Tuesday, July 16, 2024

ARGENTINA | 08-07-2024 13:32

Milei's key reforms, 'Ley de Bases' and fiscal package, become law in Argentina

Day before signing of his ‘Pacto de Mayo’ in Tucumán, President Milei’s government promulgates ‘Ley de Bases’ omnibus bill and accompanying fiscal package into law.

President Javier Milei's flagship economic reforms kicked in on Monday as his government formally promulgated the ‘Ley de Bases’ bill into law.

The sweeping reform push will usher in the privatisation of some state firms, the relaxation of labour laws and a new foreign investment incentive scheme, among other changes. 

The raft of reforms – which contains more than 200 articles and comes with an accompanying fiscal package – was enacted after months of debate and violent protests against the bill, amid a punishing recession and harsh austerity measures that have hit Argentines hard.

Its entry into force comes just a day before President Milei intends to sign a 10-point accord with top national political figures in Tucumán.

Milei, a self-declared "anarcho-capitalist" president, now has the green light to declare a one-year state of economic emergency and assume special powers, disband federal agencies and begin the selling-off of about a dozen public companies.

Other measures deal with weakening labour protections – slammed by left-wing opponents as a licence to fire workers.

The provisions also envision tax, customs and foreign exchange incentives to encourage investment in Argentina, which is wracked by economic crisis and an annual inflation rate of 270 percent.

Milei's government has applied a drastic, all-out fiscal austerity programme since taking office, with the aim of achieving "zero budget deficit" by the end of 2024 to tame chronic inflation. 

But budget cuts, including the paralysis of public works, coupled with a brutal devaluation of the peso by more than half in December, have strangled purchasing power.

The International Monetary Fund expects Argentina's economy to contract by 3.5 percent this year, while some private estimates put the figure even higher.

A fiery outsider who found fame as a panellist on TV shows, Milei took office in December after sweeping to power on a wave of deep discontent with traditional parties unable to curb government spending and soaring inflation. 

Monthly inflation is now at its lowest point in two-and-a-half years, driven by a drop in consumption as the economy slumps.

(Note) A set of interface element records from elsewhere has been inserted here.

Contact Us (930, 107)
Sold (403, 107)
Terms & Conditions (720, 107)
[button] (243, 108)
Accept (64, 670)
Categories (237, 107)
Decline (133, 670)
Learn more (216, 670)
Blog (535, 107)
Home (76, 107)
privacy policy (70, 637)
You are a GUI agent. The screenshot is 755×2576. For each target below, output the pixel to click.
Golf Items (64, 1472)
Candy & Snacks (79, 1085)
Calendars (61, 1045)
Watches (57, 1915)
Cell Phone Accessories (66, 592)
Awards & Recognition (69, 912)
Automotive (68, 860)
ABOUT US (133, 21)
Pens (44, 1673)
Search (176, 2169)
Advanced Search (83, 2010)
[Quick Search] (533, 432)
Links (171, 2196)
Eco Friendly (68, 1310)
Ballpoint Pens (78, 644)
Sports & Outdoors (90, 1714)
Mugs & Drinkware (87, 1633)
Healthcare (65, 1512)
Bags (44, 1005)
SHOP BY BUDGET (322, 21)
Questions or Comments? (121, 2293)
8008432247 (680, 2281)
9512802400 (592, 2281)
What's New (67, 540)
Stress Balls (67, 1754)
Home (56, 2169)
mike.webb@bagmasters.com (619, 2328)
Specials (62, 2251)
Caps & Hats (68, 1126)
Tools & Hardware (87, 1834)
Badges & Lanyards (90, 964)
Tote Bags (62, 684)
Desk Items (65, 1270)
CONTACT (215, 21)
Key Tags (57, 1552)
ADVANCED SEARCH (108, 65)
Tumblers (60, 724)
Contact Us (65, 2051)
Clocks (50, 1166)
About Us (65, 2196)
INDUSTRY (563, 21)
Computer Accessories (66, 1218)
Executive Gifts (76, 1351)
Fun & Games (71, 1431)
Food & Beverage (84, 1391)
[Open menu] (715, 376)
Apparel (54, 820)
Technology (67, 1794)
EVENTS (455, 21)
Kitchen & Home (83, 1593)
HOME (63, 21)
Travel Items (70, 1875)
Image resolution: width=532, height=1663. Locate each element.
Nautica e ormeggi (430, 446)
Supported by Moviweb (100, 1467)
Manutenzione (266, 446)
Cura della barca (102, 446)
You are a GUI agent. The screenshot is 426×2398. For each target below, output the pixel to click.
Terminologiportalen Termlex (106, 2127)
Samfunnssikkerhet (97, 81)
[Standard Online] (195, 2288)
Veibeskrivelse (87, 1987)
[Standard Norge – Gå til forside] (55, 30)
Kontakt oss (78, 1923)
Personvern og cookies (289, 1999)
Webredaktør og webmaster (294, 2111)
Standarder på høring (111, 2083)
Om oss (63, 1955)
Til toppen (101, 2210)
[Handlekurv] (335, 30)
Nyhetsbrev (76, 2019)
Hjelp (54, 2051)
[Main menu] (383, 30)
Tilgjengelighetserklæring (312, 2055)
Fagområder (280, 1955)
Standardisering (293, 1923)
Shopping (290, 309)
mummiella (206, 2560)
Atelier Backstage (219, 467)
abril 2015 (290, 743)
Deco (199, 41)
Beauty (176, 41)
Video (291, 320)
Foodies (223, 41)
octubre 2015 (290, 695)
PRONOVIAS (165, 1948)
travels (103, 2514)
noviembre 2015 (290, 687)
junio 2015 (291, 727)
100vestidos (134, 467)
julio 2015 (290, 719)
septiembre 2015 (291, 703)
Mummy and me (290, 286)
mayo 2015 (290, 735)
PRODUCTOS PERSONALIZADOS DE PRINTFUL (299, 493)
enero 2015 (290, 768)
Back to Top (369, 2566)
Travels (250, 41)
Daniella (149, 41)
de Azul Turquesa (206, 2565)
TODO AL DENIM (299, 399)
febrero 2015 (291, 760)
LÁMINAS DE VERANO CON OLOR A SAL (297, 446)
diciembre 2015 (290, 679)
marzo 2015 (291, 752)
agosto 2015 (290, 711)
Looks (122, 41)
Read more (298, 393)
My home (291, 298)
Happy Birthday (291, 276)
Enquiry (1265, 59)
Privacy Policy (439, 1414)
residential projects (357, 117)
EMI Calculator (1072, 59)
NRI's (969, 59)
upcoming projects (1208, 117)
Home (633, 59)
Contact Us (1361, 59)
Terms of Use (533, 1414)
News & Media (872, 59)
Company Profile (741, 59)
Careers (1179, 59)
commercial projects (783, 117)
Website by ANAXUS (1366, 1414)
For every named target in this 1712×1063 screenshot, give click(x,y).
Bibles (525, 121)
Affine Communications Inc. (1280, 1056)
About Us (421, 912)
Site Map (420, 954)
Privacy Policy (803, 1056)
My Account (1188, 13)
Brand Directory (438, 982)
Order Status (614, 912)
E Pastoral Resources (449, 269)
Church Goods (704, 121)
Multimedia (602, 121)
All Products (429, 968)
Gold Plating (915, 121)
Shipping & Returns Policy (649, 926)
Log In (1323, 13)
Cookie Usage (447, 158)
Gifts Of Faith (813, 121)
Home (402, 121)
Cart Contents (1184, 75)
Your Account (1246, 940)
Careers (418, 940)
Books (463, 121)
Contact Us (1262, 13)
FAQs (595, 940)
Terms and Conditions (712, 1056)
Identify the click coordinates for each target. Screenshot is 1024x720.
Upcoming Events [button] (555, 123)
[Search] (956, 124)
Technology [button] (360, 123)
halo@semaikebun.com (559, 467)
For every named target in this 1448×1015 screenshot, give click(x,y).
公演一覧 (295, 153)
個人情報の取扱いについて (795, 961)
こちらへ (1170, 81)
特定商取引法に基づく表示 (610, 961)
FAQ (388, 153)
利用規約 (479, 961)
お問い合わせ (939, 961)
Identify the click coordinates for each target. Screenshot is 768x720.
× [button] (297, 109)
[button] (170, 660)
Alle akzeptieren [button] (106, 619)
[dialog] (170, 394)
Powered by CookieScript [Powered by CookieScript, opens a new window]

On Tuesday, Milei has called on all political forces to sign a 10-point pact for a "new economic order" in Argentina, coinciding with the celebration of the country's independence day.

The pact includes a commitment to "non-negotiable fiscal balance," a steep reduction in public spending, fresh discussion of federal tax sharing, the protection of private property, modern labour reforms and opening to the international market.

It is due to be signed at San Miguel de Tucumán, the capital of Tucumán Province, at the turn of midnight, where the declaration of independence was signed on July 9, 1816.

Several governors have said they will not attend. Members of the Supreme Court and opposition lawmakers also do not plan to sign Milei’s ideological declaration.

Former Peronist presidents Eduardo Duhalde (2002-2003), Cristina Fernández Kirchner (2007-2011/ 2011-2015) and Alberto Fernández (2019-2023) have declined to attend, though right-wing former president Mauricio Macri (2015-2019) has confirmed he will.

Although they back its content, a number of lawmakers who are close to the government and have supported in Congress, say they will refuse to sign.

"There is a need for dialogue between the government and Congress and so far this has not existed – there has been a very aggressive treatment" from the Executive branch, said veteran lawmaker Miguel Ángel Pichetto, the leader of the allied Hacemos Coalición Federal party, on Monday.

Milei has regularly insulted lawmakers, branding Congress a "nest of rats."

The President initially intended to have his accord inked back in May, but his reforms were not approved until June 28.

After the signing in Tucumán, Argentina’s Independence Day celebrations will move to Buenos Aires where Milei will oversee a military parade.